Article Published On
18/02/2021
Estimated Reading Time
2 minutes read

Breast cancer is the commonest cancer in women globally. It afflicts women both young and old, and is also the number one cause of female cancer death in many parts of the world. The silver lining however is the great progress in the understanding, detection and treatment of breast cancers, which has led to more people beating the disease in the long term.

About 90% of women with breast cancers are diagnosed at an early and curable stage. Despite this, these women are still at risk of relapse of the breast cancer. Relapse occurs because of the microscopic spread of cancer cells, termed micrometastates, in the blood. Treatments in addition to surgery, termed “adjuvant” treatments serve to eradicate micrometastates and is the main reason for the improvements in breast cancer survival over the last 50 years. Established adjuvant treatments in breast cancer are chemotherapy, anti-hormone therapy, anti-HER2 therapy and radiotherapy.

Does this mean we give adjuvant treatments to all patients with early and curable breast cancers?

The answer is no; adjuvant treatments need to be personalized to every patient’s breast cancer. The role of the oncologist is to best assess the risk of relapse and recommend adjuvant treatments that are:

  1. proportional to the risk of relapse
  2. best suited for the subtype of breast cancer
  3. safe for the patient
  4. in line with the personal preferences and goals of the patient

Over-treatment can lead to unnecessary and sometimes long term side effects, with minimal to no long term survival benefit. Under-treatment however, can lead to a higher risk of relapse and loss opportunity for cure. Hence, we must strive to find the “right” adjuvant treatments for each patient, not more, not less.  

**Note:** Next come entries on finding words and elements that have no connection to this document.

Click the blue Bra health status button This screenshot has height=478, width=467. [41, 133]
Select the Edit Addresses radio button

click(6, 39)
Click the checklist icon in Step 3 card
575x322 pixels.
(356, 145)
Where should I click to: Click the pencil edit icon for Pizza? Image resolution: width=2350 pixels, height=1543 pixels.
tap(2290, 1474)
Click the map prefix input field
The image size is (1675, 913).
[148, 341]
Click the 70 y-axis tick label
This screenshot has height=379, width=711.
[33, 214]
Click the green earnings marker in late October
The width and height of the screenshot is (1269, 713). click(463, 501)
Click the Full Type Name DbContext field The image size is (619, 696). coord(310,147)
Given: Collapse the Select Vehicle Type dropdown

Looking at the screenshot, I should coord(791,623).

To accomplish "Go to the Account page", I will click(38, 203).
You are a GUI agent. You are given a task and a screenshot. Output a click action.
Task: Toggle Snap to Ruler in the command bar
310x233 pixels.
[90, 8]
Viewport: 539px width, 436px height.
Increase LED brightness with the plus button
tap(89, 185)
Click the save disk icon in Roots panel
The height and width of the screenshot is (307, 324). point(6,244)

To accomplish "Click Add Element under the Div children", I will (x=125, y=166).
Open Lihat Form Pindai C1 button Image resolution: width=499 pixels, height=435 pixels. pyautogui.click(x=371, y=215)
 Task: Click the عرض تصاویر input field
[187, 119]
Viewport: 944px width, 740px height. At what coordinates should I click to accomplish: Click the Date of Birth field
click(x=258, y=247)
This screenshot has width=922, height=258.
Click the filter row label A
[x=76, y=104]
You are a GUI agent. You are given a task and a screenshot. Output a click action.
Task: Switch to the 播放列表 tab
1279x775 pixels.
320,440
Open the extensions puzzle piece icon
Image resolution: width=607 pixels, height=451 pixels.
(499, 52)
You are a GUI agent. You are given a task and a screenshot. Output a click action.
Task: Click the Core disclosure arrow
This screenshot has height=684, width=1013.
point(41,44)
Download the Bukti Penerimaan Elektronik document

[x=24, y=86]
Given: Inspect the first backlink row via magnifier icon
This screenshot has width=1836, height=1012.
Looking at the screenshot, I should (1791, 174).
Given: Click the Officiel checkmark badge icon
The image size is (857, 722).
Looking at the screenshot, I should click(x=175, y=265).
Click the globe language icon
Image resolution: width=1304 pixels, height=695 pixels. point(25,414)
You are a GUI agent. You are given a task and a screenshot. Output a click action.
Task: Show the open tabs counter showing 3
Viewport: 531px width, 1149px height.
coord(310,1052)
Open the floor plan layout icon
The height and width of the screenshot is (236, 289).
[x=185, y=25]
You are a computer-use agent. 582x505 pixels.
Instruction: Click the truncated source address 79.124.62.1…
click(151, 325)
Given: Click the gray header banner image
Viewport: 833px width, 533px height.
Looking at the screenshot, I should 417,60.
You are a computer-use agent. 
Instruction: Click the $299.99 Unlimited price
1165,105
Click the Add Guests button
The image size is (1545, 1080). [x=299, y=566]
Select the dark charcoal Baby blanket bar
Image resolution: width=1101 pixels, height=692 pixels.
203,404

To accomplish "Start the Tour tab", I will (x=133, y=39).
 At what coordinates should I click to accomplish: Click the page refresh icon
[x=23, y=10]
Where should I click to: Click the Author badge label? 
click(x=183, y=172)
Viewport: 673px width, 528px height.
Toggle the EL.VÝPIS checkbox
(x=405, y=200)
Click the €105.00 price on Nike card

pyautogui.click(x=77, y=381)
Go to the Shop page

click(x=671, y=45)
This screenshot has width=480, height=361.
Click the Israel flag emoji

To meet this need, there has been great progress in the research of escalating or de-escalating treatments based on, genetic tests (e.g. Oncotype DX, Mammaprint and Prosigna) on the breast cancer itself, or how they respond to treatments given before surgery (neo-adjuvant therapy). This way, we are now able to spare many patients from unnecessary chemotherapy, such as those with early stage hormone receptor positive breast cancers, or provide patients who are at higher risk of relapse more effective treatments, such as those with HER2 positive and triple negative breast cancers.

The art of oncology I believe relies on keen observation, inquisitiveness, and experience, self and collective, ultimately to know what is actually best for my patient. Progress in the field of relapse assessment and development of better treatments for patients who need it most (e.g. high risk of relapse) has sharpened the art of oncology, bringing a much needed precision in finding the right treatment for our patients, not more, not less.